Show Notes
In this no-code walkthrough, Parker shows how to compress a batch of large photos to under 3 MB each using Warp’s AI-powered terminal agent—no coding required and no ad-heavy sites. It’s quick, practical, and keeps your originals safe.
What you need
- Warp (free) with agent mode
- A folder of photos you want to compress
- Access to a terminal (macOS Terminal shown in video, works similarly on others)
- Optional: ImageMagick (Warp will install it automatically if needed)
Quick setup and start
- Open Warp and enable agent mode:
- Press Cmd + I to activate the agent.
- Grab the folder path:
- In macOS, right-click the folder and choose Copy “Raw as path name.”
- In Warp, navigate to that folder path and confirm:
- “Compress all photos to under 3 MB while keeping originals.”
- Warp will:
- Inspect file types
- Check for ImageMagick (install if missing)
- Propose the command it will run and ask for your confirmation
- Confirm to proceed.
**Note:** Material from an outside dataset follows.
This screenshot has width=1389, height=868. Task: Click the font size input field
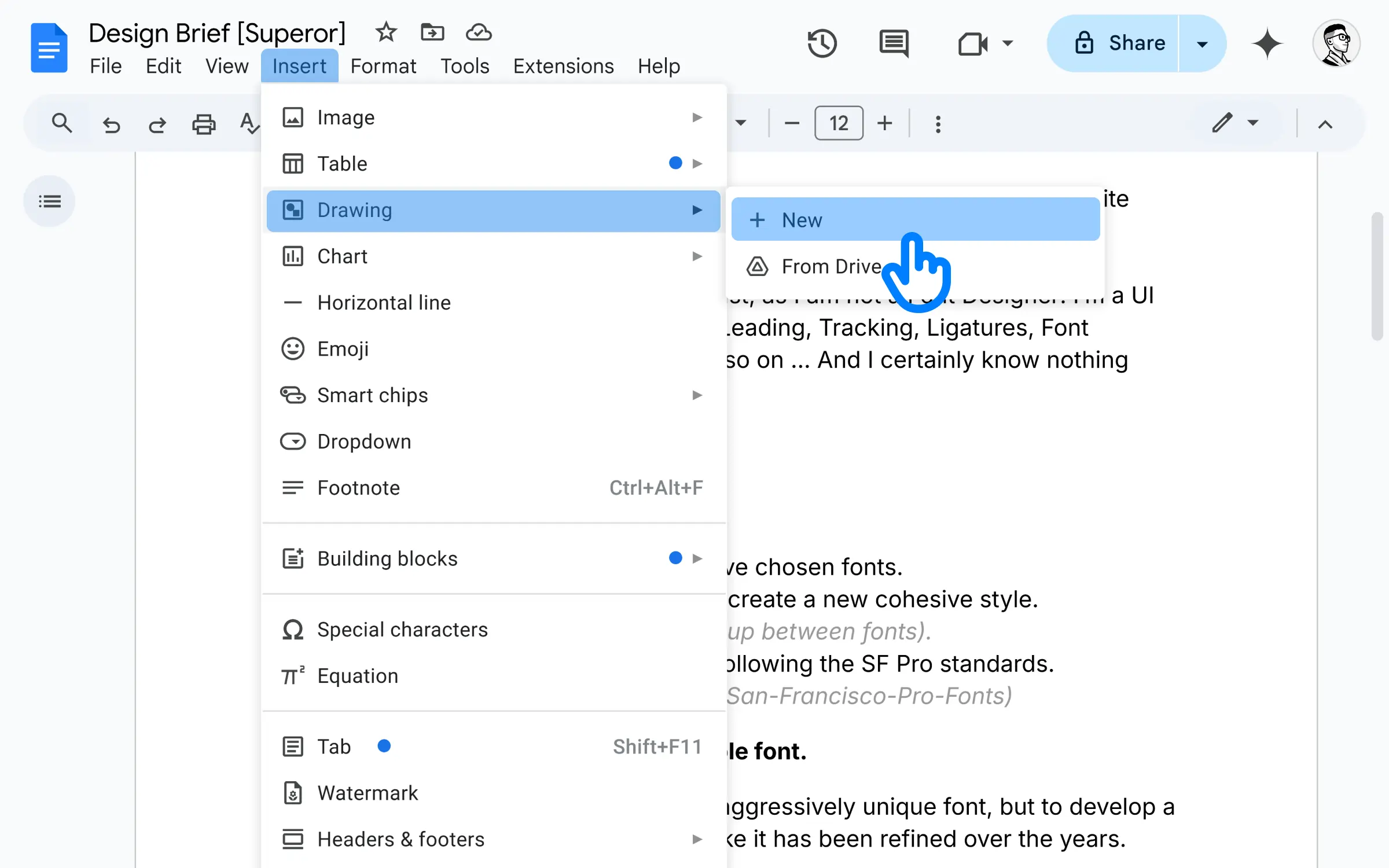point(838,123)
Warp creates a new folder (named compressed) with the optimized images, all under 3 MB each, while originals remain untouched.
- Verify a sample image to confirm quality looks good.
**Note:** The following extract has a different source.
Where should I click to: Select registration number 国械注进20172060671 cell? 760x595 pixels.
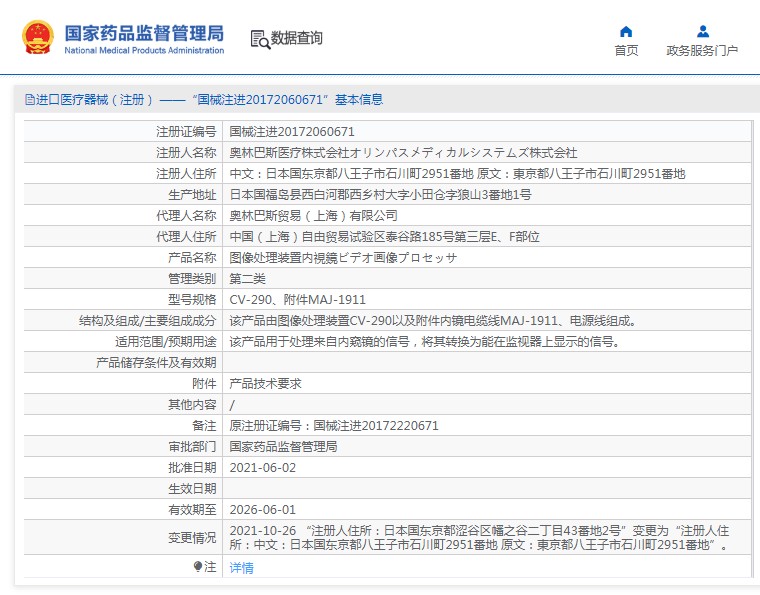[x=292, y=131]

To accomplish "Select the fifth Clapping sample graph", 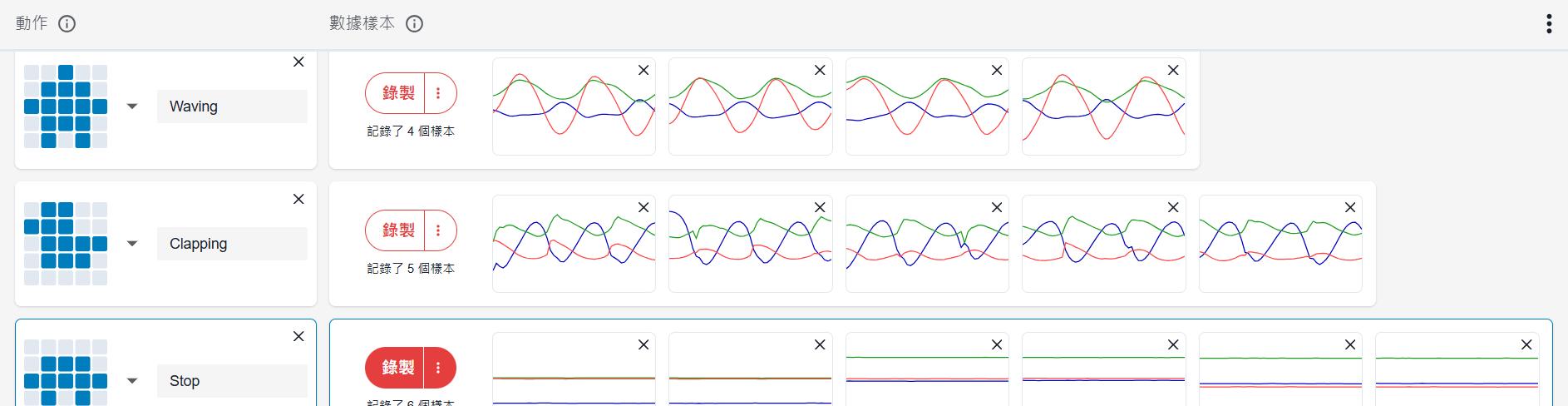I will pyautogui.click(x=1280, y=248).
Step-by-step workflow (what actually happens)
- Warp navigates to your folder and lists the image types.
- If ImageMagick isn’t installed, Warp prompts to install it and you just press Enter.
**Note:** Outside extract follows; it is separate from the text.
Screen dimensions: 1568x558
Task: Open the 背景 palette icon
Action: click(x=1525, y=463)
- Warp generates the batch command to re-encode images with a max size of 3 MB, preserving quality as much as possible.
- It runs, creates a new folder (usually named compressed) containing the optimized files.
- You can repeat the same process for another folder by simply providing the folder name; Warp can search and apply without needing the full path.
Tips and caveats
- Keep originals: always compression with the originals kept intact.
- Folder naming: the output typically lands in a new folder named compressed.
- If you hit a hiccup, Warp will show the command it’s about to run and may suggest alternatives—you can proceed or adjust as needed.
- The agent approach makes terminal use approachable even if you’re not comfortable with commands.
Other practical uses (demonstrated ideas)
- Use Warp to batch-download content or transform it on the fly:
- For example, pull a YouTube playlist and convert content to text or blog posts.
- The same agent pattern can orchestrate other tasks without leaving the terminal screen.
Actionable takeaways
- Use Warp’s agent mode to perform repetitive file operations without learning commands.
- Keep an eye on the max size you want (3 MB in this video) and adjust as needed for faster page loads.
- Use the “search by folder name” capability to apply the same process to multiple folders quickly.
- Always verify a sample file after compression to confirm acceptable quality.